AIM OF THE EXERCISE -
Find each line below containing the word "element" and copy it.

Entries taken from a collection -
--

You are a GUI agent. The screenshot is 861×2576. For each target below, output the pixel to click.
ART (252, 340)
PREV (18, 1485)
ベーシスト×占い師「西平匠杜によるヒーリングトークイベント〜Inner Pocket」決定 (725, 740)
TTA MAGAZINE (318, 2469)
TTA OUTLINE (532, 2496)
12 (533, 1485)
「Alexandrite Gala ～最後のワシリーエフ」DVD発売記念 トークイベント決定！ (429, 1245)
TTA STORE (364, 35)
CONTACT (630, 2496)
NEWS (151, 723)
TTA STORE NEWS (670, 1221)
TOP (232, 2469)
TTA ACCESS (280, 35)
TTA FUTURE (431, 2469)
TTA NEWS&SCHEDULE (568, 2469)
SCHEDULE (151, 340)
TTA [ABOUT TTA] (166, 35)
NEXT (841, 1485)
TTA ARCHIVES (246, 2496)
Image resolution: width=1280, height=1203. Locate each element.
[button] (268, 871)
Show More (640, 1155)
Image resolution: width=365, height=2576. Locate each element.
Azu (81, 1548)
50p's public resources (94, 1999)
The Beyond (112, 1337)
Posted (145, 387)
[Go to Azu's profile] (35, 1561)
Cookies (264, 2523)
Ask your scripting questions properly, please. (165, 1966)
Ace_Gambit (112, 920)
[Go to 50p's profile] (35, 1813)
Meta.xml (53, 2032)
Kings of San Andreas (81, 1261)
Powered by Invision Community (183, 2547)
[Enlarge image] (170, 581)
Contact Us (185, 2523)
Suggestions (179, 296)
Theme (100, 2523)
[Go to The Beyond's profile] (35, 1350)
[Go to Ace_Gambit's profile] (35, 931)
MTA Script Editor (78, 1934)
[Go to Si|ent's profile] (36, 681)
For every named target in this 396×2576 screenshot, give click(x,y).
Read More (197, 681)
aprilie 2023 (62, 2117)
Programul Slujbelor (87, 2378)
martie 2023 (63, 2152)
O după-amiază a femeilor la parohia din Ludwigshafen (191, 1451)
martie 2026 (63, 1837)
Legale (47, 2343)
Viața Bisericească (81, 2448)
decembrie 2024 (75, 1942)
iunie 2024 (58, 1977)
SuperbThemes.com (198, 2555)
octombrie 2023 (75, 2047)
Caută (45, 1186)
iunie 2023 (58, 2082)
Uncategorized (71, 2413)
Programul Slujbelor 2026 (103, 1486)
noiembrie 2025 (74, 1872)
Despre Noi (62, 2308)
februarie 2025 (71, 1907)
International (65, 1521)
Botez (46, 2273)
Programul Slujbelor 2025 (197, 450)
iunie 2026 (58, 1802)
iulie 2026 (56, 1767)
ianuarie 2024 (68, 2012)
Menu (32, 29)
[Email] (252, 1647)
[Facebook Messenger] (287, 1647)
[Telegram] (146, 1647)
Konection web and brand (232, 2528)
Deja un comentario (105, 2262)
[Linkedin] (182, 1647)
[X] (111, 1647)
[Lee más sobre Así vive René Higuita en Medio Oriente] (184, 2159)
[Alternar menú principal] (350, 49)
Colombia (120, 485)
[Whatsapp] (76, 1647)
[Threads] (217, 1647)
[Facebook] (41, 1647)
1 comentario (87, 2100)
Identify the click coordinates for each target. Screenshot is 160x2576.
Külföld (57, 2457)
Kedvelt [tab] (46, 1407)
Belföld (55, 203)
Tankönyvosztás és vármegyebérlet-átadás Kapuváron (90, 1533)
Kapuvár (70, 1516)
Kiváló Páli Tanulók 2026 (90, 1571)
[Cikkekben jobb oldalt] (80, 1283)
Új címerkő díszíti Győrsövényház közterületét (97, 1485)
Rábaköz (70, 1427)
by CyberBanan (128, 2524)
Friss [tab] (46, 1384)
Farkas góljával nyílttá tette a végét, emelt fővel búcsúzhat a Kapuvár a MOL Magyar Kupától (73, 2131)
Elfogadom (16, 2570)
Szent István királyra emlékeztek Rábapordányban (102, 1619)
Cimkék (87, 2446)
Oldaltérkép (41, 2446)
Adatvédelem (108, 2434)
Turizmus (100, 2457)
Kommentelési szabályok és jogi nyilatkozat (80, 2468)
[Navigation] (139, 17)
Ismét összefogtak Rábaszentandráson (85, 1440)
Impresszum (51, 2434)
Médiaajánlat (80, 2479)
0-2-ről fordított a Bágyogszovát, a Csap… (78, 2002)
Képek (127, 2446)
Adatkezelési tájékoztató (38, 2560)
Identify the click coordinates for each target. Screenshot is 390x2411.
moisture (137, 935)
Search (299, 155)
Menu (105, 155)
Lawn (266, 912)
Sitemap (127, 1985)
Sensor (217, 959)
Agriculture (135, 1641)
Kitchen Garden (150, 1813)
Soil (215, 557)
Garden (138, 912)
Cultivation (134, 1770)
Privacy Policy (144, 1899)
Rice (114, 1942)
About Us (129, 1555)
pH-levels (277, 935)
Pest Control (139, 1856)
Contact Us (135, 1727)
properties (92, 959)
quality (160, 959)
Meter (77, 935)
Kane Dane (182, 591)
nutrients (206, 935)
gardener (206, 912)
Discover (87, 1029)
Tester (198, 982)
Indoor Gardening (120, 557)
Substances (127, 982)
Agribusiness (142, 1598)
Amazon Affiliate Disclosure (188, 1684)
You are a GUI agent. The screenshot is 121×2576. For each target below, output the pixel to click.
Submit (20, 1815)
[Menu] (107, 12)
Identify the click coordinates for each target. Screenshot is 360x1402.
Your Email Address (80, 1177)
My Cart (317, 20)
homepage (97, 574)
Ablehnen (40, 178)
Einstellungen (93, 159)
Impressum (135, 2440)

--

RESULT -
Image resolution: width=1280, height=1203. Locate each element.
Image resolution: width=365, height=2576. Locate each element.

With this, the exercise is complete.